El analito a identificar puede, en su forma natural, reaccionar con dos ligantes distintos, a imagen y semejanza por ejemplo de los antígenos y anticuerpos que ofrecen a menudo varios puntos de asociación. En caso contrario, se realiza previamente a la realización del procedimiento reivindicado, un pretratamiento del medio a analizar con el fin de volver reactivo el analito buscado respecto a al menos dos moléculas de uno de sus ligantes específicos. Este tipo de pretratamiento puede en especial consistir en una funcionalización del analito por al menos una molécula de una de las parejas de los pares llamados de alta afinidad discutidos más arriba. La realización de este tipo de pretratamiento entra en las competencias del experto en la materia.
Un primer modo de realización de la invención se refiere a la detección y/o la cuantificación de analito(s) de tipo anticuerpos en una muestra líquida, por ejemplo anticuerpos dirigidos contra patógenos tales como virus, bacterias o protozoos y otros agentes infecciosos, anticuerpos dirigidos contra tumores, anticuerpos dirigidos contra alérgenos, o autoanticuerpos.
Un segundo modo de realización de la invención se refiere a la detección y/o a la cuantificación de antígenos tales como antígenos libres tales como las proteínas y factores sanguíneos, los factores de coagulación, los metabolitos, hormonas, mediadores, etc., o los antígenos unidos a unos soportes, tales como los antígenos de superficie de microorganismos, los receptores de membrana, los antígenos de los grupos sanguíneos y del sistema mayor de histocompatibilidad, etc.

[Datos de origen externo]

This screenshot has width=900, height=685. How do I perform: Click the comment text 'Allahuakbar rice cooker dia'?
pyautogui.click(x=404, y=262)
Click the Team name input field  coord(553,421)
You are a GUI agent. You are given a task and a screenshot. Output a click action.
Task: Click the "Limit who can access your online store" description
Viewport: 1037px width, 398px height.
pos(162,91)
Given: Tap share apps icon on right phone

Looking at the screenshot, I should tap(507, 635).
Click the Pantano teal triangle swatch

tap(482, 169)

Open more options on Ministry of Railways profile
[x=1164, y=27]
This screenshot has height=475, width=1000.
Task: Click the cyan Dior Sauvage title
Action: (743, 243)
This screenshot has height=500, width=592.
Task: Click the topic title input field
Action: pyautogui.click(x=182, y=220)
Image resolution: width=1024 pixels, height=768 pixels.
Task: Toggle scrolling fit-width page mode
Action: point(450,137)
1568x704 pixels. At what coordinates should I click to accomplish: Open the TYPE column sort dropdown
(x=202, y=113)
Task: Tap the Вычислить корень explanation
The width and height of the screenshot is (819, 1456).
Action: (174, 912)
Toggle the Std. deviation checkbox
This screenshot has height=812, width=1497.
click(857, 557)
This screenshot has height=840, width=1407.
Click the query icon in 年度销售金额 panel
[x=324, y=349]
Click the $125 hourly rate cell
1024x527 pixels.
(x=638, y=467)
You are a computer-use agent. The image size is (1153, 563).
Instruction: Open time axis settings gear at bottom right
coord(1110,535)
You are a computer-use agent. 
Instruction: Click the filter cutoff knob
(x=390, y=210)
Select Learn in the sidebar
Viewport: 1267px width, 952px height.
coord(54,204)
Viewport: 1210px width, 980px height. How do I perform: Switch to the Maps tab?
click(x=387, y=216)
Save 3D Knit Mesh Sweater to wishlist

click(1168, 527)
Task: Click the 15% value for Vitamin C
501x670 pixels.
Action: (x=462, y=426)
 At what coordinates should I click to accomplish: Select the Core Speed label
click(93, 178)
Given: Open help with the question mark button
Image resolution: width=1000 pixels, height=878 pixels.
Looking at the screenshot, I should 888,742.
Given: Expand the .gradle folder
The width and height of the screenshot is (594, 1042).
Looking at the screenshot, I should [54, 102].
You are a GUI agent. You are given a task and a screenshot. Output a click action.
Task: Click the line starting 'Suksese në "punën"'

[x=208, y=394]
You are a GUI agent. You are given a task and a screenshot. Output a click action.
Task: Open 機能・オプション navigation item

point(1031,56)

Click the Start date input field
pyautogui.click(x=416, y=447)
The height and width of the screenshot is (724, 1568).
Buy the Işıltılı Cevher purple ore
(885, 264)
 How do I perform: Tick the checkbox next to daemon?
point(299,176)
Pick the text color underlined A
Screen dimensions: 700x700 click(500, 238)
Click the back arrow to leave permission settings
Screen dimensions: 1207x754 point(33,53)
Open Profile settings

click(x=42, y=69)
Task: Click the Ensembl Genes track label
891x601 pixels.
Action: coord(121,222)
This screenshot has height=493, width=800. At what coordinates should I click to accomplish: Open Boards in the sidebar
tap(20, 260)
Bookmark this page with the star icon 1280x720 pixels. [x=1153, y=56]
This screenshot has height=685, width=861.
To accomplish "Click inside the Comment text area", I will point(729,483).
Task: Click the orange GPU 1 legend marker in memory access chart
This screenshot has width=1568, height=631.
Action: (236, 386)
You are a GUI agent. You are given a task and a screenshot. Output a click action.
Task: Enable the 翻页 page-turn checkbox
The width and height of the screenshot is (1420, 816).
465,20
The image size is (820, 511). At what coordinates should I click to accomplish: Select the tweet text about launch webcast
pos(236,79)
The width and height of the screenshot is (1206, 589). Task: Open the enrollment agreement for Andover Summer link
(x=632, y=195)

El procedimiento reivindicado también puede llevarse a cabo para la detección y/o la cuantificación de moléculas no biológicas tales como por ejemplo cualquier droga natural o artificial, sobreentendiéndose que la droga en cuestión puede tener directamente una doble afinidad para un ligante. Si este no es el caso, un pre-tratamiento deberá, por asociación, volver este tipo de analito bivalente con respecto al ligante designado. Esta invención puede en especial ser ventajosa en química analítica y micro analítica.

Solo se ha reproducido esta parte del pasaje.